* What the task requires: Search the data for the word "heading" and copy each line that has it.

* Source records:
—————

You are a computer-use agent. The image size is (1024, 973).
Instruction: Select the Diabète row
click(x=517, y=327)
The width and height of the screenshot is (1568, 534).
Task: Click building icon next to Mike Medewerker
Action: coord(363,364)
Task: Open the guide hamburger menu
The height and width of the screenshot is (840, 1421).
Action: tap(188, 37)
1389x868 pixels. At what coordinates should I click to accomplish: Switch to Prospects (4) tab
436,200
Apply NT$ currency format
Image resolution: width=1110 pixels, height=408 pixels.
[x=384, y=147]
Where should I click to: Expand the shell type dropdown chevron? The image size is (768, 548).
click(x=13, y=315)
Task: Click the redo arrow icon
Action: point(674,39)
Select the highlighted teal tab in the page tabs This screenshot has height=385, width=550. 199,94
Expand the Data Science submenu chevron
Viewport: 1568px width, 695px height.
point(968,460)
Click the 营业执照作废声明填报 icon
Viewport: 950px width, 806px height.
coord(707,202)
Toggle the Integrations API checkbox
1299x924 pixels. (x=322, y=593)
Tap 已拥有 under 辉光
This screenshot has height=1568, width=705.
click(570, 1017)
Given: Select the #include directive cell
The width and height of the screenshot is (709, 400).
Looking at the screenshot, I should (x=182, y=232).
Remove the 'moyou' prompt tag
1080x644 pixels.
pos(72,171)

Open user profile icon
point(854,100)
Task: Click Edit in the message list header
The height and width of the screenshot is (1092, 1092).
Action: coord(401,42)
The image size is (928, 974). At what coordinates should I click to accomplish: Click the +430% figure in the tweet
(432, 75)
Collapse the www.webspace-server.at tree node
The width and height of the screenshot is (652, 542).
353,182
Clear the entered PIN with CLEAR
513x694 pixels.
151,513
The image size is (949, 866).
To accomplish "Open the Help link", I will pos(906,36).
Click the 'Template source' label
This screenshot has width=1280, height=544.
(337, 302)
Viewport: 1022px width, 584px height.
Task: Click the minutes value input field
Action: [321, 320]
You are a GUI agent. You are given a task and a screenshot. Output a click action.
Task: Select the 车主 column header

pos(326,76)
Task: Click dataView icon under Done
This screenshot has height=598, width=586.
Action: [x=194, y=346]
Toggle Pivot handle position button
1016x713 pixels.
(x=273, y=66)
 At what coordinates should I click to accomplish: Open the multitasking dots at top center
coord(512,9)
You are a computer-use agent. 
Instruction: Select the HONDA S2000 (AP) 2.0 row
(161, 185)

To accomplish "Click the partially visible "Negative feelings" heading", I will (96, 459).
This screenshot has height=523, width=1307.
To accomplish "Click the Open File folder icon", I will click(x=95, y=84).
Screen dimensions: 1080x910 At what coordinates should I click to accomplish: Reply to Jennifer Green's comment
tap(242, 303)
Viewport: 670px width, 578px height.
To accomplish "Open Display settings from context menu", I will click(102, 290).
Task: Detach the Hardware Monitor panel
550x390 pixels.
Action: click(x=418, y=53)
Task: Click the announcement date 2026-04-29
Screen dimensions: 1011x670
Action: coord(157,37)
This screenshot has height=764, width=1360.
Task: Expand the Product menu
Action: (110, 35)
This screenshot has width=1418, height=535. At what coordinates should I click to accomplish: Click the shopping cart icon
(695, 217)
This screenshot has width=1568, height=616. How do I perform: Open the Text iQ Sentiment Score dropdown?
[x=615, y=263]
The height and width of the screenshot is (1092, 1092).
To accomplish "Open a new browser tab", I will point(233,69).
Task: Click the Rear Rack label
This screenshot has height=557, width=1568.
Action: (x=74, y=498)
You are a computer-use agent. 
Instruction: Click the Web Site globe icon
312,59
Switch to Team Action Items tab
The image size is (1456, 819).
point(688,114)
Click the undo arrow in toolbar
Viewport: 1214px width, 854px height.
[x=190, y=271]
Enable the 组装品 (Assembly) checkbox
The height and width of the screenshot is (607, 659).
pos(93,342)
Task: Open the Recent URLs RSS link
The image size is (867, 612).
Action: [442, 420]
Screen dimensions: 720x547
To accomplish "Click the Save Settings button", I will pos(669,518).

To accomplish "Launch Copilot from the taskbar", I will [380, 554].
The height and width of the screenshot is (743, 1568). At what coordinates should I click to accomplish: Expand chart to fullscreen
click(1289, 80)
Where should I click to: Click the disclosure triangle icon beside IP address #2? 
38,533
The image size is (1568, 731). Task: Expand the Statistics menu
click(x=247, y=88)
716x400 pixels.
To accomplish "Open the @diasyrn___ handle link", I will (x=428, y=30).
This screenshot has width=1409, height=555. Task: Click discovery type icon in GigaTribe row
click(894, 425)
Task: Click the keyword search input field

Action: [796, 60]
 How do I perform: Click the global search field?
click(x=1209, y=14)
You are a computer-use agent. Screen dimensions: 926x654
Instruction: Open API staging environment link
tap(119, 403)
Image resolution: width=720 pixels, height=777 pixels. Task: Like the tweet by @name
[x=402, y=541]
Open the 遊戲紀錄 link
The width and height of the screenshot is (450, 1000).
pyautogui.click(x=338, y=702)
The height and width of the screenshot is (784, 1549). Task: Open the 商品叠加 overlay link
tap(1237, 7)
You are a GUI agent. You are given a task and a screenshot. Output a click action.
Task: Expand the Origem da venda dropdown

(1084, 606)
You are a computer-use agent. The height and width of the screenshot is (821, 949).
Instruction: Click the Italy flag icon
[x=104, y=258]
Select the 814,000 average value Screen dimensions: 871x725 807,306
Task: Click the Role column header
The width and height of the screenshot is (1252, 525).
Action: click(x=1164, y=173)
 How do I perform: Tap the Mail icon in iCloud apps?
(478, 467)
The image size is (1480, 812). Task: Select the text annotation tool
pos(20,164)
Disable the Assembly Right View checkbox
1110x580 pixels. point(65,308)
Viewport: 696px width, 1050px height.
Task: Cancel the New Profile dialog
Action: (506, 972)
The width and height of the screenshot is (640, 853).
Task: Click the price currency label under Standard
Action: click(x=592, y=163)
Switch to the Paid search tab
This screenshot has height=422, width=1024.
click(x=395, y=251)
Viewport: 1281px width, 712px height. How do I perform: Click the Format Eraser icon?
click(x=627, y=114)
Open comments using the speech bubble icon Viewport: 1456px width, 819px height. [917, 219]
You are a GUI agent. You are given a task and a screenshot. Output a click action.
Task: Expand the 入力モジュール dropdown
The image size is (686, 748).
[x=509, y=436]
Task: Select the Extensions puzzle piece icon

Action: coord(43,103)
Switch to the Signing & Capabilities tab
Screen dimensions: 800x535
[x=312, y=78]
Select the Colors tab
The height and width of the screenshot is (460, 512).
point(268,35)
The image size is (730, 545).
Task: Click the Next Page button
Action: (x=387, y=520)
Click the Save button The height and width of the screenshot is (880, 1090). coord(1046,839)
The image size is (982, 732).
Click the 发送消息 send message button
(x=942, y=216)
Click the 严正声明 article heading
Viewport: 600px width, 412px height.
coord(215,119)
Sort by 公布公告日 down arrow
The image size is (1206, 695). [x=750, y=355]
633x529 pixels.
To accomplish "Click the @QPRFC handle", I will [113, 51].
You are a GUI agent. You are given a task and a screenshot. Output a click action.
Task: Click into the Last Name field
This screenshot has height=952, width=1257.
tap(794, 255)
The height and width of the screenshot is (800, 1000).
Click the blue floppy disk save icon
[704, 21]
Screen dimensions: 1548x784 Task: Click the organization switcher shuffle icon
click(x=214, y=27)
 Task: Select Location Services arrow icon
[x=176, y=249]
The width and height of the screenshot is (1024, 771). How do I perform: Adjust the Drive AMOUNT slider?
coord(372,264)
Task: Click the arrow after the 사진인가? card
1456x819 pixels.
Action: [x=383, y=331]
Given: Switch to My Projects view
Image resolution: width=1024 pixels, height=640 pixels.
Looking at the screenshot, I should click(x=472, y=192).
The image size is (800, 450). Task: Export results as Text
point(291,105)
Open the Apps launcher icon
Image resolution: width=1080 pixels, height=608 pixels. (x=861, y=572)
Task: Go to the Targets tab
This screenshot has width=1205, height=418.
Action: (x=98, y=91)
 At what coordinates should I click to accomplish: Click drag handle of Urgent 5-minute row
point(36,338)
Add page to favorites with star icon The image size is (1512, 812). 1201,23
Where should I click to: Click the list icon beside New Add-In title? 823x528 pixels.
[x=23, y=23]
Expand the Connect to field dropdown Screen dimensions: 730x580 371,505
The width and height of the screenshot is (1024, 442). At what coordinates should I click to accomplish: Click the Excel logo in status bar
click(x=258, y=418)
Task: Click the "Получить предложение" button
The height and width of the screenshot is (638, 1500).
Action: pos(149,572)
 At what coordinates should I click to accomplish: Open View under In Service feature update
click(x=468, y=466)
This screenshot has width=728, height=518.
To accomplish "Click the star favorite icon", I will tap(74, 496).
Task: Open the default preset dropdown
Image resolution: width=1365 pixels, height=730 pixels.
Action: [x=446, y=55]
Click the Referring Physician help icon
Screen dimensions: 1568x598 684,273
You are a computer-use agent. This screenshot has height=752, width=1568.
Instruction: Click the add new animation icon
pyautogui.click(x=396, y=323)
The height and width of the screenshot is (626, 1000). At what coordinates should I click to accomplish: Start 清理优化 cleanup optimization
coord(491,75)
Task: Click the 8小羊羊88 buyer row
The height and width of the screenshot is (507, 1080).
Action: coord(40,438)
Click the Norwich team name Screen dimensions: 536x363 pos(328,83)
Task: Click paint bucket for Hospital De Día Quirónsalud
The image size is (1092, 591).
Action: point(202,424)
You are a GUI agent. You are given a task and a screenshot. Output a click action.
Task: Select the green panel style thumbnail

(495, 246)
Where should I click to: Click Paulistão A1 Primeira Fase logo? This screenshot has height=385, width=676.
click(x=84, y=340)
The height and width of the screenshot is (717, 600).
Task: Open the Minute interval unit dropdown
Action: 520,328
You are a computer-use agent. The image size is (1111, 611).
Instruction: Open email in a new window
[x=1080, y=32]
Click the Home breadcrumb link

—————

* Task output:
To accomplish "Click the partially visible "Negative feelings" heading", I will (96, 459).
Click the 严正声明 article heading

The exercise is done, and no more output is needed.